When the motor is down and the boat is stopped broadside to the wind, it appears to be drifting directly downwind, but will actually be moving obliquely—with the wind, of course, but on a track favoring the direction in which the bow is pointing. This is demonstrated by the position of your drifted fishing lines, which angle toward the stern. How many lines you can comfortably fish depends largely on the length of the boat, but nearly everyone with drifting experience realizes that cutting the motor hard to the upwind side reduces the angle of attitude, usually by enough to keep the lines comfortably separated.
If the lines are still too close together, tilting the motor entirely out of the water will usually bring the boat to a fully broadside drift. Many larger or non-outboard-powered vessels, however, (and boats of nearly every description are seen on Florida’s trout flats) do not have this capability.
The direction of your tack can affect fishing success in a couple of important ways. First, be aware that most of the popular trout flats along the Gulf Coast, and some on the Atlantic side as well, sprawl over vast expanses of shallow water. Typically, the trout action won’t be steady but will come in flurries. Thus, awareness of your travel path will make it easier to return to a productive stretch once you decide that you aren’t likely to hit another anytime soon. Your impulse might be to crank up and head directly into the wind, but unless you take your angle of drift into account, you won’t come very close to that targeted area. Even if you had tossed over a marker back where the bite was hot—as all good flats-drifters should—you might have trouble finding it again unless you head in its general direction.
You can easily illustrate this point mentally. Picture a square—top side north—and mark a mental “X” in the upper left corner. That’s where you tossed your marker. But now your boat (bow aimed right, or east) has drifted to the lower right corner of that square in your head, and you haven’t caught a trout in quite a while. So it’s time to go back. But if you follow the impulse to head straight into the wind—that is, to the north—you will end up somewhere around the upper right corner of your mental square—possibly too far from the marker to spot it, especially if it’s a small one, or if there is a hefty chop on the water. Obviously, your return course has to be to the northwest.

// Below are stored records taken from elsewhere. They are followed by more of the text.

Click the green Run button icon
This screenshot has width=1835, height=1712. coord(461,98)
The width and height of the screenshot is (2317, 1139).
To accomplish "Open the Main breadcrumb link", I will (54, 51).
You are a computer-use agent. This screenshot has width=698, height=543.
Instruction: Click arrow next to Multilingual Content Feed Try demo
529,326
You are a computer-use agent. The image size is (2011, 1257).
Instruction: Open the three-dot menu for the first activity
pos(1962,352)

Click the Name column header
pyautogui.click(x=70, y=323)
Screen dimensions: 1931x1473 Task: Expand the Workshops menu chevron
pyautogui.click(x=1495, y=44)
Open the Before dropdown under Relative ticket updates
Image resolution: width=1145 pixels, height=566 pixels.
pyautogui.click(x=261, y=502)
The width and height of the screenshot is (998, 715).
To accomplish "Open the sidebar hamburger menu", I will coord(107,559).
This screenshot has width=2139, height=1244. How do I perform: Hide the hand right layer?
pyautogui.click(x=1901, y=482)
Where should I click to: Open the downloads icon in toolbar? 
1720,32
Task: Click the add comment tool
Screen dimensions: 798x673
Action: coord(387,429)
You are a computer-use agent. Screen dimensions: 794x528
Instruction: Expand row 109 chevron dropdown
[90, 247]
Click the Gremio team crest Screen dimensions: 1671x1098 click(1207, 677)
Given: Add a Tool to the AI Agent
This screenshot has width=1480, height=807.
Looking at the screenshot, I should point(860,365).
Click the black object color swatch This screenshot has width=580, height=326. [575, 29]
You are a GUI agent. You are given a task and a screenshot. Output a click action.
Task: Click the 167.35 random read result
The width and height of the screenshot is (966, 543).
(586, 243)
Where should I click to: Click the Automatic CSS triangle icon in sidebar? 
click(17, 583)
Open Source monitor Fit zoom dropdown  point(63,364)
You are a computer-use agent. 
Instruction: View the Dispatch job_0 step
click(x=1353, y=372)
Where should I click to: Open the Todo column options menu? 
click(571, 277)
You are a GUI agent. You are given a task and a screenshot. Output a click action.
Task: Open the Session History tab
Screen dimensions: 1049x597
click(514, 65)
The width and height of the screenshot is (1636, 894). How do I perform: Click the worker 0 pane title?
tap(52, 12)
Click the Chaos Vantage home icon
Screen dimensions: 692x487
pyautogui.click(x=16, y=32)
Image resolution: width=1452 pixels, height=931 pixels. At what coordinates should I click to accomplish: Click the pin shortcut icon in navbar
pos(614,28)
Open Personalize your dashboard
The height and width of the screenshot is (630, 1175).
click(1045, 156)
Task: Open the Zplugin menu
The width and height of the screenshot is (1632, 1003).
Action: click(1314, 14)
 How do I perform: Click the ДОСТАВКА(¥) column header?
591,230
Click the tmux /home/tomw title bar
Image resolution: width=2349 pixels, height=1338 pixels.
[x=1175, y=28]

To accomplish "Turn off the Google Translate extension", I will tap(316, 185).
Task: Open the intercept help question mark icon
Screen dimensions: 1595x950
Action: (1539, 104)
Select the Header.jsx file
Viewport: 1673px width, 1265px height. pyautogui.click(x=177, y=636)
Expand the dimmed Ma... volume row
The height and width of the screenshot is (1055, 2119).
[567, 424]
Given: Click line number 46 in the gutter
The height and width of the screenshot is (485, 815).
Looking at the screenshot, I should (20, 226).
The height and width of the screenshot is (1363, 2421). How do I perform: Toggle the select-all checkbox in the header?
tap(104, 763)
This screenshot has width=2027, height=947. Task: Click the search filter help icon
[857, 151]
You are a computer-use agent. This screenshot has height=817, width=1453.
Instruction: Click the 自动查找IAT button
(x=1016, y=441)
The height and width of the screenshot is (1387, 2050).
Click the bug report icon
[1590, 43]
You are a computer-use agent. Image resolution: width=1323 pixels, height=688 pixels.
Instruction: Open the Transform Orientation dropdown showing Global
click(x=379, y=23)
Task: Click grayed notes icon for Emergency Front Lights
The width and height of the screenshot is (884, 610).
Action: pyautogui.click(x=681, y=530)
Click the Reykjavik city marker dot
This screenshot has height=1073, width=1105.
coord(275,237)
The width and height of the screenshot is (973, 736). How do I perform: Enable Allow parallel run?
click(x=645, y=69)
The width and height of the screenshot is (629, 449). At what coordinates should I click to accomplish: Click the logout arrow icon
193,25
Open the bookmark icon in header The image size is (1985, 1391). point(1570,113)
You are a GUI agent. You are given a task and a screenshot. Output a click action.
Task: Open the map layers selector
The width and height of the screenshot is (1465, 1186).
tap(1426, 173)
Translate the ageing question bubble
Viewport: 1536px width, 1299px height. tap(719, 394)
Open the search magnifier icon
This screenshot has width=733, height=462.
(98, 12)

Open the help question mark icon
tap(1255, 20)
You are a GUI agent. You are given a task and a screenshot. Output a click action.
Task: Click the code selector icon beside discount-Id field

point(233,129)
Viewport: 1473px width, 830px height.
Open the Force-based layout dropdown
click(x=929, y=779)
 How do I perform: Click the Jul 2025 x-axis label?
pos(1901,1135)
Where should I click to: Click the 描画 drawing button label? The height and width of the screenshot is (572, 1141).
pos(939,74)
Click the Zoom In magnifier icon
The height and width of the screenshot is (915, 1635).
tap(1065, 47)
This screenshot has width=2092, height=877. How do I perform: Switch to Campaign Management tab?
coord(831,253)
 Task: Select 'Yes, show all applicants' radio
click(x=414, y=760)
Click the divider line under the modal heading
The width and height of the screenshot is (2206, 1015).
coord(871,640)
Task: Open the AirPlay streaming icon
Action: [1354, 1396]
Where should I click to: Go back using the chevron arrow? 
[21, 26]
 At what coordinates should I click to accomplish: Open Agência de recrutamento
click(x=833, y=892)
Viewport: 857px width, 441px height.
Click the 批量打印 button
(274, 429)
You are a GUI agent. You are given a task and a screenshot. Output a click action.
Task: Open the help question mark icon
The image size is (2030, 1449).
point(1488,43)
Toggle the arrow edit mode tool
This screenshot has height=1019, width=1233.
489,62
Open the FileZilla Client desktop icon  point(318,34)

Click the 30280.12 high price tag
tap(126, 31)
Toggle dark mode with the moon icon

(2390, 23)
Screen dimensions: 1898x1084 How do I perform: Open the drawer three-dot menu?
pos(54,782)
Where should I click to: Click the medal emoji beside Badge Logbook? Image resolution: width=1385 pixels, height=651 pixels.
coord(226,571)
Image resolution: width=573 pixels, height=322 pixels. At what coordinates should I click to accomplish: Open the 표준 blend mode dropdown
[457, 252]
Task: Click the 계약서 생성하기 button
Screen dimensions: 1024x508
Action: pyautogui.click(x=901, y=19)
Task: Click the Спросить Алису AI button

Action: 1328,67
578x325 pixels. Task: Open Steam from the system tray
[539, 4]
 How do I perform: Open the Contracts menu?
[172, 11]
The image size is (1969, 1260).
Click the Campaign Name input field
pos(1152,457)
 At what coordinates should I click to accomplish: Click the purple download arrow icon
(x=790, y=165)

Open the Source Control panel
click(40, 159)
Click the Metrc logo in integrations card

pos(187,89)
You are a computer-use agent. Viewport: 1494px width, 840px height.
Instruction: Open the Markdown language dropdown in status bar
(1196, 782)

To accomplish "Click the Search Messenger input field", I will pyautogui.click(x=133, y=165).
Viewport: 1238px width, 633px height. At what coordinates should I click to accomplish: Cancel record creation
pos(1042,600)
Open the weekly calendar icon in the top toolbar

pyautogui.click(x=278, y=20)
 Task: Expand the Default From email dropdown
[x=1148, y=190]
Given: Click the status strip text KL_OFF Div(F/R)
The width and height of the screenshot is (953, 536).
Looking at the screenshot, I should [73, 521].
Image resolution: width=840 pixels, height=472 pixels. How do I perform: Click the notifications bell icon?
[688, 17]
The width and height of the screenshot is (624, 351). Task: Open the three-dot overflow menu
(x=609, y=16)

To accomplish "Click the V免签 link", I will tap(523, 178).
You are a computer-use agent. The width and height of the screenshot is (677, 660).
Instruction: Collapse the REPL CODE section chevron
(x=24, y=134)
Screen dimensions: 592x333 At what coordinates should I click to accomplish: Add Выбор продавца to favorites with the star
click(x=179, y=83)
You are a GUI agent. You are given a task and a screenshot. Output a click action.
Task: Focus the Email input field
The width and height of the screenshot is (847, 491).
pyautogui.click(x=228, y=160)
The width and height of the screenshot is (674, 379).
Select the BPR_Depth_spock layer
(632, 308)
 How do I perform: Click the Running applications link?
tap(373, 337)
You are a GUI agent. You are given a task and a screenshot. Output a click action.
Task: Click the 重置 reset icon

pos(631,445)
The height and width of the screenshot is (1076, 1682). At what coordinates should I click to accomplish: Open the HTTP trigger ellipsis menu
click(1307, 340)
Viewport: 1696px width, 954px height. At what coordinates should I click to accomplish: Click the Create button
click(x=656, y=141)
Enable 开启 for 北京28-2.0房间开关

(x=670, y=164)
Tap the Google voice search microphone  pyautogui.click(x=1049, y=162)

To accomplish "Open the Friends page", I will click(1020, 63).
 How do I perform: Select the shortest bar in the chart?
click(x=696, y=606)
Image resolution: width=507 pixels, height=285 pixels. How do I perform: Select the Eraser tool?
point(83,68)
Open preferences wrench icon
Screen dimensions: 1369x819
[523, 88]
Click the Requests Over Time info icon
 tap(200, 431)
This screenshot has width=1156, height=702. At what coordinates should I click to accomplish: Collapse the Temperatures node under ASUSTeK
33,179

A compass can be helpful in maintaining your orientation on those wide-open spaces, and GPS makes the whole thing a snap. With GPS you don’t really need a marker; hit the “Man Overboard” (instant position fix) button, and you can return again and again. If action at the first spot peters out and you go on to find another, you hit the MOB button again, and the new position assumes priority. Again, all kinds and sizes of fishing boats ply the trout flats in Florida, and so many of them are indeed equipped with GPS. And even the johnboat crowd can easily acquire an economical, handheld model.
Another good reason to take note of your boat’s tacking direction is so you can set a particular drifting direction. Aiming the bow right means you will drift right. Turn around to aim left and you will drift that way—roughly, of course, but you can at least head in the direction that seems most likely to produce, perhaps because of patchier and more fishy-looking flats, or perhaps because an opposite tack would carry you off the flats and into deep water. Of course, whenever you turn the boat around, it means you will also have to swap sides for your fishing.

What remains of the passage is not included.